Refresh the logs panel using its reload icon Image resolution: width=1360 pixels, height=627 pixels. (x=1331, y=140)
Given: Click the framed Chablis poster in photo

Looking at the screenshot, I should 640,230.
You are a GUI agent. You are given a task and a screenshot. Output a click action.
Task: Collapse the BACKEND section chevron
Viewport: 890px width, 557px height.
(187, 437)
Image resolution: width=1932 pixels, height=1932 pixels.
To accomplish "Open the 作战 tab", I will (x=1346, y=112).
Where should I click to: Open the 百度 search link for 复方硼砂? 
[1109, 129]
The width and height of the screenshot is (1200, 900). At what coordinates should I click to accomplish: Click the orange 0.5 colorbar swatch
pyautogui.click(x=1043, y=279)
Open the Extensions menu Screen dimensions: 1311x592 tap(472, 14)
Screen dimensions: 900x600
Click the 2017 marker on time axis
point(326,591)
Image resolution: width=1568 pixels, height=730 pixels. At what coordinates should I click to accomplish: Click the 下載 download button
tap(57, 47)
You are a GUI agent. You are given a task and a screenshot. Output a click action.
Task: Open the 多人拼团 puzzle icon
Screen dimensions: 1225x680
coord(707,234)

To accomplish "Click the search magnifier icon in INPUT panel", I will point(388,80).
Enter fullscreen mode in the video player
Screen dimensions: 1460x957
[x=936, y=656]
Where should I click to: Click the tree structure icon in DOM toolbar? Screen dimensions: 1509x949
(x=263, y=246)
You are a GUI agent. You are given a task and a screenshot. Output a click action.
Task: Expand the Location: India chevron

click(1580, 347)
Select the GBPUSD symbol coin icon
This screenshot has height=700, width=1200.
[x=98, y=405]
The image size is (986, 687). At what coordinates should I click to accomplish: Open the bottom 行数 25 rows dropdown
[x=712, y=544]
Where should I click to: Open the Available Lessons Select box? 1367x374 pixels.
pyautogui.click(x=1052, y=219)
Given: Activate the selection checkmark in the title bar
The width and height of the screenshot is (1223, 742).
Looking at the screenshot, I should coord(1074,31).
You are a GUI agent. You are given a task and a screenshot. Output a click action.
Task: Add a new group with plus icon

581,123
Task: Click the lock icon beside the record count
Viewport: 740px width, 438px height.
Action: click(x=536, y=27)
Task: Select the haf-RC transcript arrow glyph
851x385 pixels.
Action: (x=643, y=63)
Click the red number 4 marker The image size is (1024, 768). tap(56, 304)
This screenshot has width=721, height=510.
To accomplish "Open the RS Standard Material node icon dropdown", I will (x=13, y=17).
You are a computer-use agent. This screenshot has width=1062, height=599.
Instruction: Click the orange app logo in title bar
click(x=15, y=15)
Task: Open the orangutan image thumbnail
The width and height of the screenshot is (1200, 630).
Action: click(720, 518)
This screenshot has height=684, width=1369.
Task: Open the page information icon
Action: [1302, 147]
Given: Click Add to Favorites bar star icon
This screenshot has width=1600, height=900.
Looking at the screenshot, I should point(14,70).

--------

Repeat the records above in full, word for word.

Result:
Refresh the logs panel using its reload icon Image resolution: width=1360 pixels, height=627 pixels. (x=1331, y=140)
Given: Click the framed Chablis poster in photo

Looking at the screenshot, I should 640,230.
You are a GUI agent. You are given a task and a screenshot. Output a click action.
Task: Collapse the BACKEND section chevron
Viewport: 890px width, 557px height.
(187, 437)
Image resolution: width=1932 pixels, height=1932 pixels.
To accomplish "Open the 作战 tab", I will (x=1346, y=112).
Where should I click to: Open the 百度 search link for 复方硼砂? 
[1109, 129]
The width and height of the screenshot is (1200, 900). At what coordinates should I click to accomplish: Click the orange 0.5 colorbar swatch
pyautogui.click(x=1043, y=279)
Open the Extensions menu Screen dimensions: 1311x592 tap(472, 14)
Screen dimensions: 900x600
Click the 2017 marker on time axis
point(326,591)
Image resolution: width=1568 pixels, height=730 pixels. At what coordinates should I click to accomplish: Click the 下載 download button
tap(57, 47)
You are a GUI agent. You are given a task and a screenshot. Output a click action.
Task: Open the 多人拼团 puzzle icon
Screen dimensions: 1225x680
coord(707,234)

To accomplish "Click the search magnifier icon in INPUT panel", I will point(388,80).
Enter fullscreen mode in the video player
Screen dimensions: 1460x957
[x=936, y=656]
Where should I click to: Click the tree structure icon in DOM toolbar? Screen dimensions: 1509x949
(x=263, y=246)
You are a GUI agent. You are given a task and a screenshot. Output a click action.
Task: Expand the Location: India chevron

click(1580, 347)
Select the GBPUSD symbol coin icon
This screenshot has height=700, width=1200.
[x=98, y=405]
The image size is (986, 687). At what coordinates should I click to accomplish: Open the bottom 行数 25 rows dropdown
[x=712, y=544]
Where should I click to: Open the Available Lessons Select box? 1367x374 pixels.
pyautogui.click(x=1052, y=219)
Given: Activate the selection checkmark in the title bar
The width and height of the screenshot is (1223, 742).
Looking at the screenshot, I should coord(1074,31).
You are a GUI agent. You are given a task and a screenshot. Output a click action.
Task: Add a new group with plus icon

581,123
Task: Click the lock icon beside the record count
Viewport: 740px width, 438px height.
Action: click(x=536, y=27)
Task: Select the haf-RC transcript arrow glyph
851x385 pixels.
Action: (x=643, y=63)
Click the red number 4 marker The image size is (1024, 768). tap(56, 304)
This screenshot has width=721, height=510.
To accomplish "Open the RS Standard Material node icon dropdown", I will (x=13, y=17).
You are a computer-use agent. This screenshot has width=1062, height=599.
Instruction: Click the orange app logo in title bar
click(x=15, y=15)
Task: Open the orangutan image thumbnail
The width and height of the screenshot is (1200, 630).
Action: click(720, 518)
This screenshot has height=684, width=1369.
Task: Open the page information icon
Action: [1302, 147]
Given: Click Add to Favorites bar star icon
This screenshot has width=1600, height=900.
Looking at the screenshot, I should point(14,70).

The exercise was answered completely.